2) Screen: Take out the infected calluses, air dry, and then transfer the calluses to a screening medium for a first screening process. Transfer initial calluses with resistant calluses to a new screening medium for a second screening process.
3) Induce the differentiation and rooting of the resistant calluses. Pick up the resistant calluses, and transfer to a petri dish with a differentiation medium, seal with Parafilm, and incubate in a constant temperature incubator to differentiate into seedlings. Move the seedlings of about 1 cm to a rooting medium in order to obtain strong seedlings.
4) PCR detection of the Hyg-resistant gene. Detect the presence of the Hyg-resistant gene in A. thaliana seedlings by a conventional PCR amplification method using specific primers of the Hyg-resistant gene. If the resistant gene is detected, the corresponding A. thaliana seedlings would be positively transformed seedlings.
Specific Primers of the Resistant Genes:

(10) TABLE-US-00004 Hyg-f: (SEQ ID NO: 4) 5′-ACGGTGTCGTCCATCACAGTTTGCC-3′,, Hyg-r: (SEQ ID NO: 5) 5′-TTCCGGAAGTGCTTGACATTGGGA-3′.,
5) Knock-out test for positive seedlings. Design detection primers targeting near the target sequence to perform PCR application reactions, then sequence the PCR products, and determine whether the target gene was knocked out (or whether a homozygous knockout seedling was obtained). Finally, the seedlings, which were homozygous for the knocked out AT5G10530 gene, were successfully obtained from B. tabaci-sensitive A. thaliana.

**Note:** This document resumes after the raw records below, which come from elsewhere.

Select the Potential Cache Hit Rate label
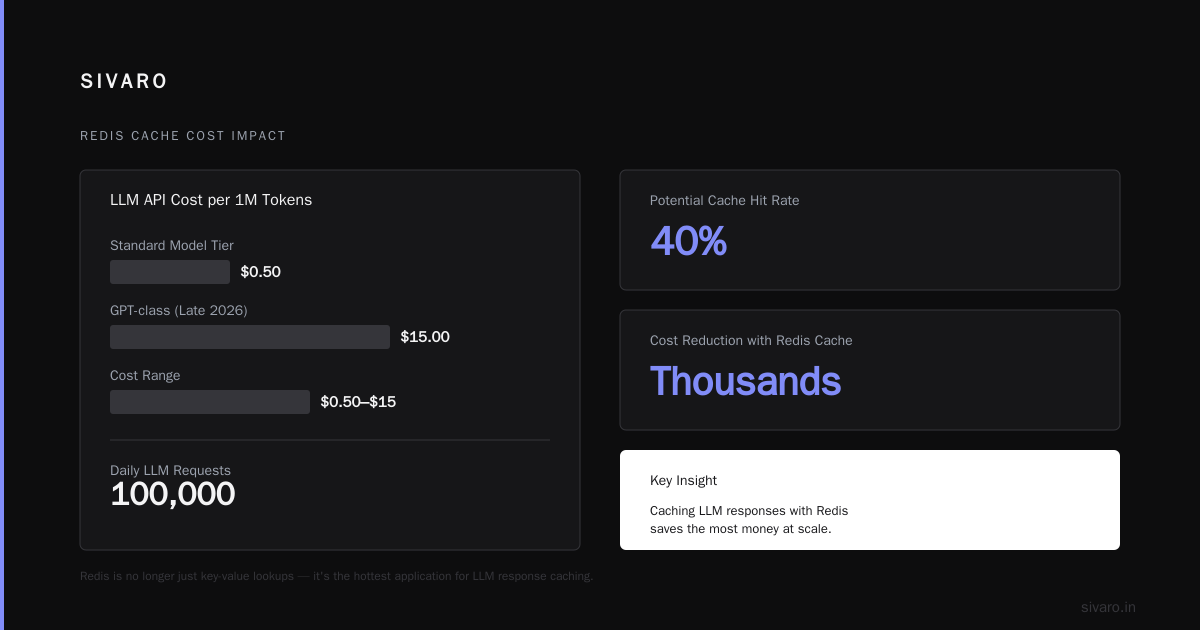 click(x=725, y=200)
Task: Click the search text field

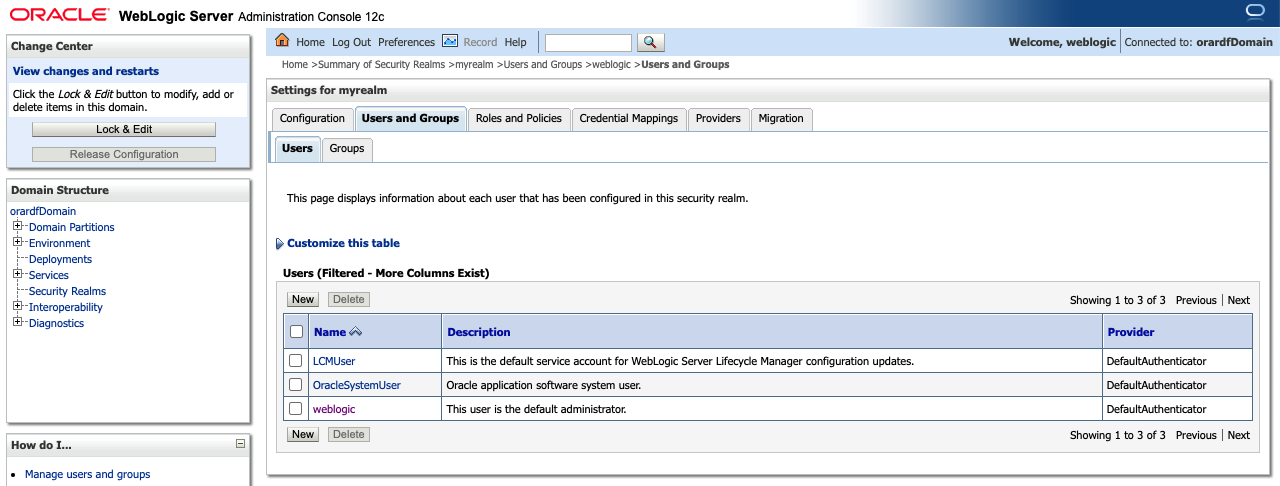Action: 588,42
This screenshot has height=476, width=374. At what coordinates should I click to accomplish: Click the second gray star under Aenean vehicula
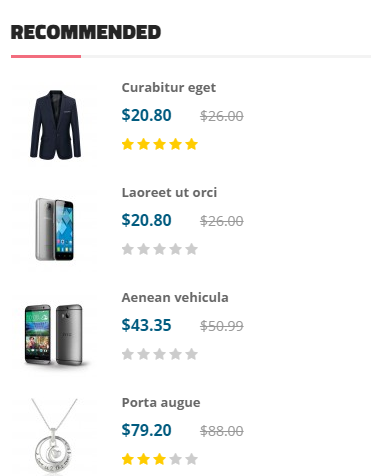coord(144,354)
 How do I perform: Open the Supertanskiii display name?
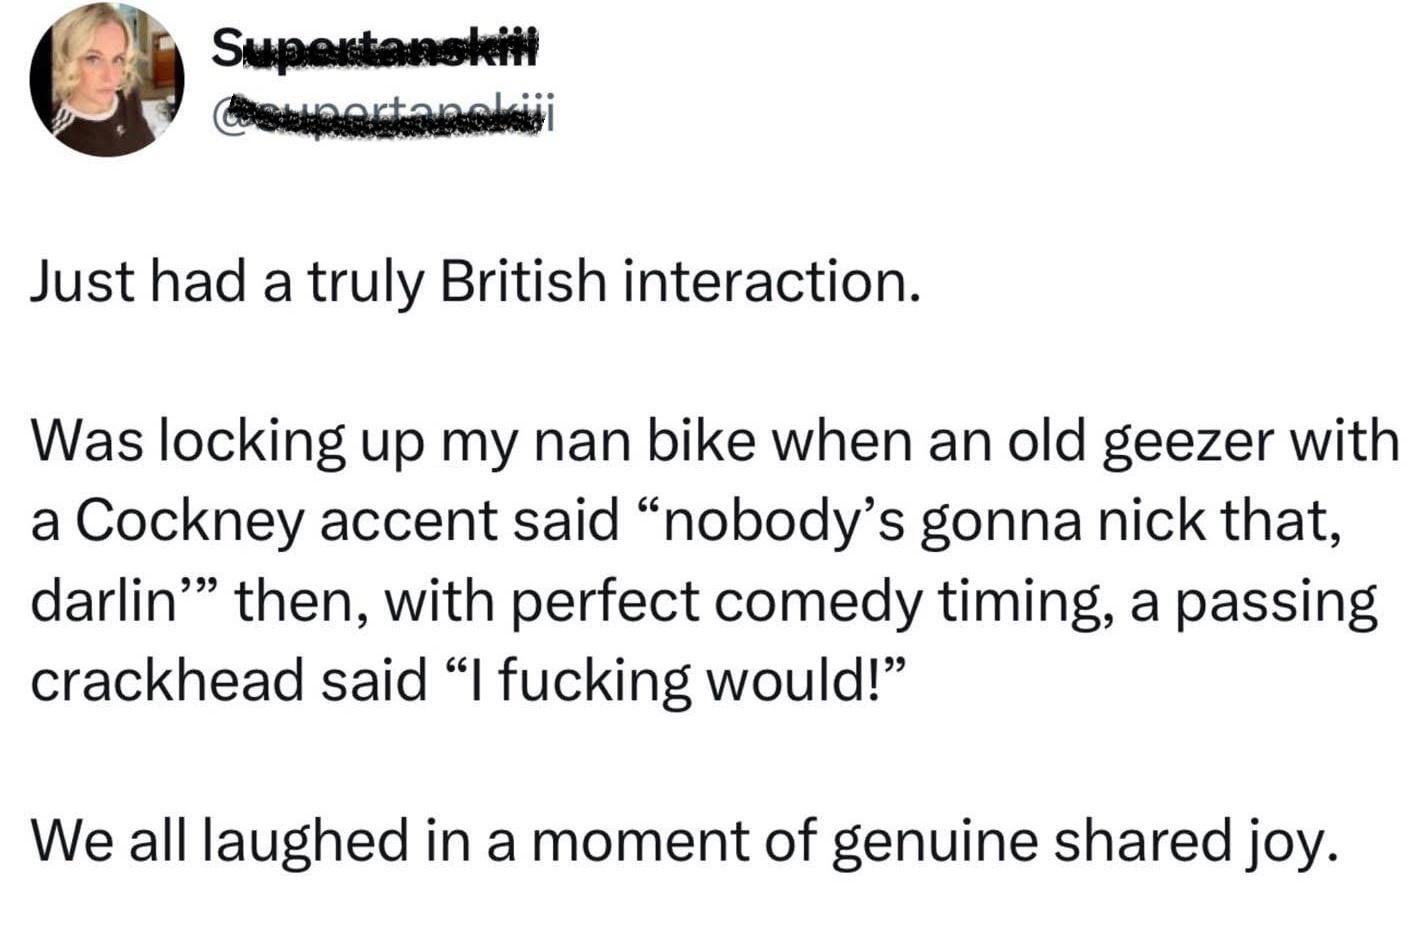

(11) 3. Identification of Insect Resistance of Knockout Seedlings of A. thaliana

(12) The seedlings, which were homozygous for the knocked out AT5G10530 gene, of insect-sensitive A. thaliana, were tested for their resistance to B. tabaci. It was demonstrated that these homozygous seedlings having knockout of AT5G10530 gene had strong resistance to Bemisia tabaci with Antibiosis Scores between 30 and 45. Antibiosis Score is one of the parameters for judging the antibiosis level of a plant, and a plant is considered to be a high-resistant variety when it has an Antibiosis Score of less than 60. Thus, the result indicated that the insect-sensitive A. thaliana was conferred with high insect resistance by knocking out AT5G10530 gene.